ABOUT THIS EXERCISE —
Each record that follows should be reproduced in full, character for character.

RECORDS FOR THIS EXERCISE —
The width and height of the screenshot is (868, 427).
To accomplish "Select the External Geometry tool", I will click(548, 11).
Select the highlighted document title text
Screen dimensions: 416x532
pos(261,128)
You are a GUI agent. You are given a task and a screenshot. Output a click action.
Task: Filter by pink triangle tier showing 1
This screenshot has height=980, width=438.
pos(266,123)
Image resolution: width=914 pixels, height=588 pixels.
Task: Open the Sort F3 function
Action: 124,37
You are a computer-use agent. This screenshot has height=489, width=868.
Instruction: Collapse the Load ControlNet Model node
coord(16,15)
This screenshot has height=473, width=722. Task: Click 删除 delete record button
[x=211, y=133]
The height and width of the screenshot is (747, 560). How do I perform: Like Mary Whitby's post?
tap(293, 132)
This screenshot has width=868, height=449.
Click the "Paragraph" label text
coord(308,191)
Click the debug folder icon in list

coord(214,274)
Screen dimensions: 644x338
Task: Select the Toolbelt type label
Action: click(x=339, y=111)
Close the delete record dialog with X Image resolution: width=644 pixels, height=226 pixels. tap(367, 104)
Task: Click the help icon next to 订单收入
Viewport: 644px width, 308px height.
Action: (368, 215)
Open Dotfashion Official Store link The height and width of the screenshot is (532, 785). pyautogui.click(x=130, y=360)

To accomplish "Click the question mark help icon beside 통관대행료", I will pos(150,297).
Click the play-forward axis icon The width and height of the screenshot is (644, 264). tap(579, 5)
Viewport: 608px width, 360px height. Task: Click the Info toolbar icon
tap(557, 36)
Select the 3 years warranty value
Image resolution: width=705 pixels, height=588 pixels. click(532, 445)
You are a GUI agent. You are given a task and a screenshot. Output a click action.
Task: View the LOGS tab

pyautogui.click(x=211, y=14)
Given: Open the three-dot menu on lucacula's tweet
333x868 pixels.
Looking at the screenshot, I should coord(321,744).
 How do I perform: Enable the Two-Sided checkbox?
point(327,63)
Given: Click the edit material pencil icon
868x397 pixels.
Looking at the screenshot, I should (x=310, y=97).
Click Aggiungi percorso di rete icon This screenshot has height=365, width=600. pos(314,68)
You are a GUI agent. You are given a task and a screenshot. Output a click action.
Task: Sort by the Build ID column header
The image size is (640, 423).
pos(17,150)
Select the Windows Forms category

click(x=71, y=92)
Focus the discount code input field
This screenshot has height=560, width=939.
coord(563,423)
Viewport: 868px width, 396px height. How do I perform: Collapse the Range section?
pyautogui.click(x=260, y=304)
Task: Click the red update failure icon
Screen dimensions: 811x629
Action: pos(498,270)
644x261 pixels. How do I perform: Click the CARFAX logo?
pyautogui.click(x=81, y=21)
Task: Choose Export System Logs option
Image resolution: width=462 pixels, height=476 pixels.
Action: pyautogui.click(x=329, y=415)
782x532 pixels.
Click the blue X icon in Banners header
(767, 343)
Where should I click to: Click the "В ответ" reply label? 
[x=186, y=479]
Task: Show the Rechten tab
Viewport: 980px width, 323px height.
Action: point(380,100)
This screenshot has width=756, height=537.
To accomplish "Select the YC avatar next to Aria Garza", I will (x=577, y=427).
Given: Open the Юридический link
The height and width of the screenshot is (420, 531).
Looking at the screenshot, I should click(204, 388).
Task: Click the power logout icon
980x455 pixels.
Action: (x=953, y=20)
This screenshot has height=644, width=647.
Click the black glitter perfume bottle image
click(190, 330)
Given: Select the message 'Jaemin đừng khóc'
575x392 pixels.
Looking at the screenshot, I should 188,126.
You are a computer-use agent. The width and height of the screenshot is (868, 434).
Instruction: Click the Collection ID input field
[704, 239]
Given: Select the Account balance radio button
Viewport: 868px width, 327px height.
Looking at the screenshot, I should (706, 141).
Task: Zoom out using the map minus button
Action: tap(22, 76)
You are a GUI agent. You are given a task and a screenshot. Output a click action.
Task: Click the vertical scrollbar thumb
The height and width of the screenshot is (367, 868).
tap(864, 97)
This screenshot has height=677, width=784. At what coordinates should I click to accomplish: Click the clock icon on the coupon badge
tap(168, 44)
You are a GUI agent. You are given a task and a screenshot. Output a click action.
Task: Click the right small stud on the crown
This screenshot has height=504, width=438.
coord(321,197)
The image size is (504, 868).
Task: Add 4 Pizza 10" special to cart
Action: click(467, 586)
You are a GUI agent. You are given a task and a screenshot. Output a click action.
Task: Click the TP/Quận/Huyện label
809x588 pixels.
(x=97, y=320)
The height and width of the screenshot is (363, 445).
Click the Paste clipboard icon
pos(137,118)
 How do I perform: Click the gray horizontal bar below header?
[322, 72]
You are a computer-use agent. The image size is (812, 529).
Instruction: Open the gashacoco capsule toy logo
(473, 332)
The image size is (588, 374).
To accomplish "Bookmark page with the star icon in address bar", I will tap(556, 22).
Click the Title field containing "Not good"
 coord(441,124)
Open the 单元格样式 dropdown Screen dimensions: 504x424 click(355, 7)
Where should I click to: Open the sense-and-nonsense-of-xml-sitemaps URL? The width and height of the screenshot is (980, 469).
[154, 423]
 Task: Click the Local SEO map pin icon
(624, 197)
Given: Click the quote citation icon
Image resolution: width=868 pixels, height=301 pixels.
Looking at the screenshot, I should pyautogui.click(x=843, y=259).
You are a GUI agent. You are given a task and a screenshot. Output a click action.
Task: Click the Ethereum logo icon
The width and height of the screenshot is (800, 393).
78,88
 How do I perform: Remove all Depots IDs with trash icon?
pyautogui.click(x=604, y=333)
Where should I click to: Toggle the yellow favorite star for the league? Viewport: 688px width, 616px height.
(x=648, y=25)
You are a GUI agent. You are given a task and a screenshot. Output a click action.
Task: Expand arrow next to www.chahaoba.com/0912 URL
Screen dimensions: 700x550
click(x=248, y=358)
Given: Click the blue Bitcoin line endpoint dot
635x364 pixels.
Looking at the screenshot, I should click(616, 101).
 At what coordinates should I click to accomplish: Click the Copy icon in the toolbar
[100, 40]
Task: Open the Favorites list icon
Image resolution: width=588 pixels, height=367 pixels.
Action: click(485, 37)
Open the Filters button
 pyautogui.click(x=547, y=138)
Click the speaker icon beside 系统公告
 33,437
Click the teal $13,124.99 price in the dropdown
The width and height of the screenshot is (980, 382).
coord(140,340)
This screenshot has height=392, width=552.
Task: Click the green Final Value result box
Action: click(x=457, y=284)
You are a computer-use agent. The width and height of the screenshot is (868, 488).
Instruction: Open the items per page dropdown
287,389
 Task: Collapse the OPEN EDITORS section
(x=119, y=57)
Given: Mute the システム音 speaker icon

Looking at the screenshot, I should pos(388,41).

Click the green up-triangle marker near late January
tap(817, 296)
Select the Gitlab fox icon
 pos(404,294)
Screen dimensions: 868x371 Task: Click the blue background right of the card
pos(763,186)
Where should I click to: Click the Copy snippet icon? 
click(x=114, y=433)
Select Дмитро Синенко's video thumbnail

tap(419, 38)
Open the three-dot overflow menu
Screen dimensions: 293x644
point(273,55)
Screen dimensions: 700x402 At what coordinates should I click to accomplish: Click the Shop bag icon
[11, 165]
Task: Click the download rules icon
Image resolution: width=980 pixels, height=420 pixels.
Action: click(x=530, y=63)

EXERCISE RESPONSE —
The width and height of the screenshot is (868, 427).
To accomplish "Select the External Geometry tool", I will click(548, 11).
Select the highlighted document title text
Screen dimensions: 416x532
pos(261,128)
You are a GUI agent. You are given a task and a screenshot. Output a click action.
Task: Filter by pink triangle tier showing 1
This screenshot has height=980, width=438.
pos(266,123)
Image resolution: width=914 pixels, height=588 pixels.
Task: Open the Sort F3 function
Action: 124,37
You are a computer-use agent. This screenshot has height=489, width=868.
Instruction: Collapse the Load ControlNet Model node
coord(16,15)
This screenshot has height=473, width=722. Task: Click 删除 delete record button
[x=211, y=133]
The height and width of the screenshot is (747, 560). How do I perform: Like Mary Whitby's post?
tap(293, 132)
This screenshot has width=868, height=449.
Click the "Paragraph" label text
coord(308,191)
Click the debug folder icon in list

coord(214,274)
Screen dimensions: 644x338
Task: Select the Toolbelt type label
Action: click(x=339, y=111)
Close the delete record dialog with X Image resolution: width=644 pixels, height=226 pixels. tap(367, 104)
Task: Click the help icon next to 订单收入
Viewport: 644px width, 308px height.
Action: (368, 215)
Open Dotfashion Official Store link The height and width of the screenshot is (532, 785). pyautogui.click(x=130, y=360)

To accomplish "Click the question mark help icon beside 통관대행료", I will pos(150,297).
Click the play-forward axis icon The width and height of the screenshot is (644, 264). tap(579, 5)
Viewport: 608px width, 360px height. Task: Click the Info toolbar icon
tap(557, 36)
Select the 3 years warranty value
Image resolution: width=705 pixels, height=588 pixels. click(532, 445)
You are a GUI agent. You are given a task and a screenshot. Output a click action.
Task: View the LOGS tab

pyautogui.click(x=211, y=14)
Given: Open the three-dot menu on lucacula's tweet
333x868 pixels.
Looking at the screenshot, I should coord(321,744).
 How do I perform: Enable the Two-Sided checkbox?
point(327,63)
Given: Click the edit material pencil icon
868x397 pixels.
Looking at the screenshot, I should (x=310, y=97).
Click Aggiungi percorso di rete icon This screenshot has height=365, width=600. pos(314,68)
You are a GUI agent. You are given a task and a screenshot. Output a click action.
Task: Sort by the Build ID column header
The image size is (640, 423).
pos(17,150)
Select the Windows Forms category

click(x=71, y=92)
Focus the discount code input field
This screenshot has height=560, width=939.
coord(563,423)
Viewport: 868px width, 396px height. How do I perform: Collapse the Range section?
pyautogui.click(x=260, y=304)
Task: Click the red update failure icon
Screen dimensions: 811x629
Action: pos(498,270)
644x261 pixels. How do I perform: Click the CARFAX logo?
pyautogui.click(x=81, y=21)
Task: Choose Export System Logs option
Image resolution: width=462 pixels, height=476 pixels.
Action: pyautogui.click(x=329, y=415)
782x532 pixels.
Click the blue X icon in Banners header
(767, 343)
Where should I click to: Click the "В ответ" reply label? 
[x=186, y=479]
Task: Show the Rechten tab
Viewport: 980px width, 323px height.
Action: point(380,100)
This screenshot has width=756, height=537.
To accomplish "Select the YC avatar next to Aria Garza", I will (x=577, y=427).
Given: Open the Юридический link
The height and width of the screenshot is (420, 531).
Looking at the screenshot, I should click(204, 388).
Task: Click the power logout icon
980x455 pixels.
Action: (x=953, y=20)
This screenshot has height=644, width=647.
Click the black glitter perfume bottle image
click(190, 330)
Given: Select the message 'Jaemin đừng khóc'
575x392 pixels.
Looking at the screenshot, I should 188,126.
You are a computer-use agent. The width and height of the screenshot is (868, 434).
Instruction: Click the Collection ID input field
[704, 239]
Given: Select the Account balance radio button
Viewport: 868px width, 327px height.
Looking at the screenshot, I should (706, 141).
Task: Zoom out using the map minus button
Action: tap(22, 76)
You are a GUI agent. You are given a task and a screenshot. Output a click action.
Task: Click the vertical scrollbar thumb
The height and width of the screenshot is (367, 868).
tap(864, 97)
This screenshot has height=677, width=784. At what coordinates should I click to accomplish: Click the clock icon on the coupon badge
tap(168, 44)
You are a GUI agent. You are given a task and a screenshot. Output a click action.
Task: Click the right small stud on the crown
This screenshot has height=504, width=438.
coord(321,197)
The image size is (504, 868).
Task: Add 4 Pizza 10" special to cart
Action: click(467, 586)
You are a GUI agent. You are given a task and a screenshot. Output a click action.
Task: Click the TP/Quận/Huyện label
809x588 pixels.
(x=97, y=320)
The height and width of the screenshot is (363, 445).
Click the Paste clipboard icon
pos(137,118)
 How do I perform: Click the gray horizontal bar below header?
[322, 72]
You are a computer-use agent. The image size is (812, 529).
Instruction: Open the gashacoco capsule toy logo
(473, 332)
The image size is (588, 374).
To accomplish "Bookmark page with the star icon in address bar", I will tap(556, 22).
Click the Title field containing "Not good"
 coord(441,124)
Open the 单元格样式 dropdown Screen dimensions: 504x424 click(355, 7)
Where should I click to: Open the sense-and-nonsense-of-xml-sitemaps URL? The width and height of the screenshot is (980, 469).
[154, 423]
 Task: Click the Local SEO map pin icon
(624, 197)
Given: Click the quote citation icon
Image resolution: width=868 pixels, height=301 pixels.
Looking at the screenshot, I should pyautogui.click(x=843, y=259).
You are a GUI agent. You are given a task and a screenshot. Output a click action.
Task: Click the Ethereum logo icon
The width and height of the screenshot is (800, 393).
78,88
 How do I perform: Remove all Depots IDs with trash icon?
pyautogui.click(x=604, y=333)
Where should I click to: Toggle the yellow favorite star for the league? Viewport: 688px width, 616px height.
(x=648, y=25)
You are a GUI agent. You are given a task and a screenshot. Output a click action.
Task: Expand arrow next to www.chahaoba.com/0912 URL
Screen dimensions: 700x550
click(x=248, y=358)
Given: Click the blue Bitcoin line endpoint dot
635x364 pixels.
Looking at the screenshot, I should click(616, 101).
 At what coordinates should I click to accomplish: Click the Copy icon in the toolbar
[100, 40]
Task: Open the Favorites list icon
Image resolution: width=588 pixels, height=367 pixels.
Action: click(485, 37)
Open the Filters button
 pyautogui.click(x=547, y=138)
Click the speaker icon beside 系统公告
 33,437
Click the teal $13,124.99 price in the dropdown
The width and height of the screenshot is (980, 382).
coord(140,340)
This screenshot has height=392, width=552.
Task: Click the green Final Value result box
Action: click(x=457, y=284)
You are a computer-use agent. The width and height of the screenshot is (868, 488).
Instruction: Open the items per page dropdown
287,389
 Task: Collapse the OPEN EDITORS section
(x=119, y=57)
Given: Mute the システム音 speaker icon

Looking at the screenshot, I should pos(388,41).

Click the green up-triangle marker near late January
tap(817, 296)
Select the Gitlab fox icon
 pos(404,294)
Screen dimensions: 868x371 Task: Click the blue background right of the card
pos(763,186)
Where should I click to: Click the Copy snippet icon? 
click(x=114, y=433)
Select Дмитро Синенко's video thumbnail

tap(419, 38)
Open the three-dot overflow menu
Screen dimensions: 293x644
point(273,55)
Screen dimensions: 700x402 At what coordinates should I click to accomplish: Click the Shop bag icon
[11, 165]
Task: Click the download rules icon
Image resolution: width=980 pixels, height=420 pixels.
Action: click(x=530, y=63)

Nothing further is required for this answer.